Ärztefunkdienst spielt Kapazitäten für erwarteten Peak frei

Seit heute, Donnerstag, werden in Wien die Abstriche zu Covid-19 des Ärztefunkdiensts nur mehr von Sanitätern durchgeführt. Der Ärztefunkdienst reagiert damit auf den steigenden Bedarf an ärztlicher Nachbetreuung und setzt die Medizinerinnen und Mediziner verstärkt in der Patientenbetreuung ein.

red

„Für den Abstrich ist keine ärztliche Expertise notwendig“, erklärt der ärztliche Leiter des Ärztefunkdiensts, Ernest Zulus, die Maßnahme. Die dadurch frei werdenden Ärztinnen und Ärzte könnten damit viel zielgerichteter in der Patientenbetreuung eingesetzt werden.

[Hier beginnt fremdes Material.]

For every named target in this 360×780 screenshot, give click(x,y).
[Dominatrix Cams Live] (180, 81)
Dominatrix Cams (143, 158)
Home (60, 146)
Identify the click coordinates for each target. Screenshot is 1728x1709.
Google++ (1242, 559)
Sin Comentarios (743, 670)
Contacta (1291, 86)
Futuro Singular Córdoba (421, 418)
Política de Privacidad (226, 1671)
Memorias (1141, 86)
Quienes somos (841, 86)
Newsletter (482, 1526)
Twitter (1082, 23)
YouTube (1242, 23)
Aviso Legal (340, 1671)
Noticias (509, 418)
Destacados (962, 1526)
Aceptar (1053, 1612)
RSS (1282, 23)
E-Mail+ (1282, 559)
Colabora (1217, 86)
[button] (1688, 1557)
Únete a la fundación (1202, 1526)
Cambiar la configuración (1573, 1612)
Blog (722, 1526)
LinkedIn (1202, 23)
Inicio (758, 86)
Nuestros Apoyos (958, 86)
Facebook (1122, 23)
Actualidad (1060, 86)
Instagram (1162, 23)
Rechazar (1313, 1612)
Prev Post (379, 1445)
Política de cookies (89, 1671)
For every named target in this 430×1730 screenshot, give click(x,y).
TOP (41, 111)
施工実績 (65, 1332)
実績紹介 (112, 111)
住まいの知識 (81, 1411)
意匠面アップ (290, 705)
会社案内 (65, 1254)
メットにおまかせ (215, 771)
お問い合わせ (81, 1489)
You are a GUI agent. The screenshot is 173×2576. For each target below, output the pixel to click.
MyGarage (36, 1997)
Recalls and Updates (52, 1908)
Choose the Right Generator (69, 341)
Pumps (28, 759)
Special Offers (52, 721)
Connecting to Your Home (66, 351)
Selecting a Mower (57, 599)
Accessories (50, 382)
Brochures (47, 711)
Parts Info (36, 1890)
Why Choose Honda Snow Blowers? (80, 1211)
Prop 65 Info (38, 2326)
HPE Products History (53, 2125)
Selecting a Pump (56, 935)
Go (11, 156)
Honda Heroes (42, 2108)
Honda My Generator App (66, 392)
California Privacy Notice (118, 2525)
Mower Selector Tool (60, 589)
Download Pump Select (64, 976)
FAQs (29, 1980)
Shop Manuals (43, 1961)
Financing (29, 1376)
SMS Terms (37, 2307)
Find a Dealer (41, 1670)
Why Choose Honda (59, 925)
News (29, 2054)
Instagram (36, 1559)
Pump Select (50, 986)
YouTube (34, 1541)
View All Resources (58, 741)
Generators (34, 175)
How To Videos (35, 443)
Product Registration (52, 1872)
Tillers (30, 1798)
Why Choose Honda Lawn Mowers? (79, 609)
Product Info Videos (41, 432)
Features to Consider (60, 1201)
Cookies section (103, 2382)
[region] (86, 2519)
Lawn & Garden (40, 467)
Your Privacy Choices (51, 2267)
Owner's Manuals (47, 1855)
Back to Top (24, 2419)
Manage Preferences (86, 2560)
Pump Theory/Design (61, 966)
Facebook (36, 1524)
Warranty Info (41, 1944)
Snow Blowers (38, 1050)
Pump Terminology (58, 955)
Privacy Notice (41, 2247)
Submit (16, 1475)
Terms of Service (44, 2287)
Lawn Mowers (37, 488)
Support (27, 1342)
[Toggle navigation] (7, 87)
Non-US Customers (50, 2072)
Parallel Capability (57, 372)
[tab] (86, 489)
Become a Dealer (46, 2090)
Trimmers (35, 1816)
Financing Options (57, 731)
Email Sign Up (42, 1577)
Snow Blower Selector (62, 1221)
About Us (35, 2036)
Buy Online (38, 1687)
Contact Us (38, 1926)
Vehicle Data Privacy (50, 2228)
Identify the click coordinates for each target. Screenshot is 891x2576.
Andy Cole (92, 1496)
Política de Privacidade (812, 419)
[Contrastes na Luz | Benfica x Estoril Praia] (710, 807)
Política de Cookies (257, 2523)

Zulus erwartet sich in den nächsten Wochen einen deutlichen Anstieg des Patientenaufkommens auch beim Ärztefunkdienst: „Alle Experten gehen von einem Höhepunkt der Coronakrise Mitte bis Ende April aus.“ Hier müsse man rechtzeitig Vorkehrungen treffen, um genügend ärztliches Personal zur Verfügung zu haben, wenn Corona mit voller Wucht auch den Ärztefunkdienst treffe.

Aktuell sind beim Ärztefunkdienst während des Tages 28 und während der Nacht zehn Autos für Coronaeinsätze unterwegs. Insgesamt 348 Sanitäter und 187 Ärztinnen und Ärzte versehen ihren Dienst, unterstützt werden sie von 42 Telefonärzten.

Ärztefunkdienst
Sars-CoV-2: Insgesamt 9.431 Nasen- bzw. Rachenabstriche hat der Ärztefunkdienst zwischen 28. Februar und 9. April durchgeführt.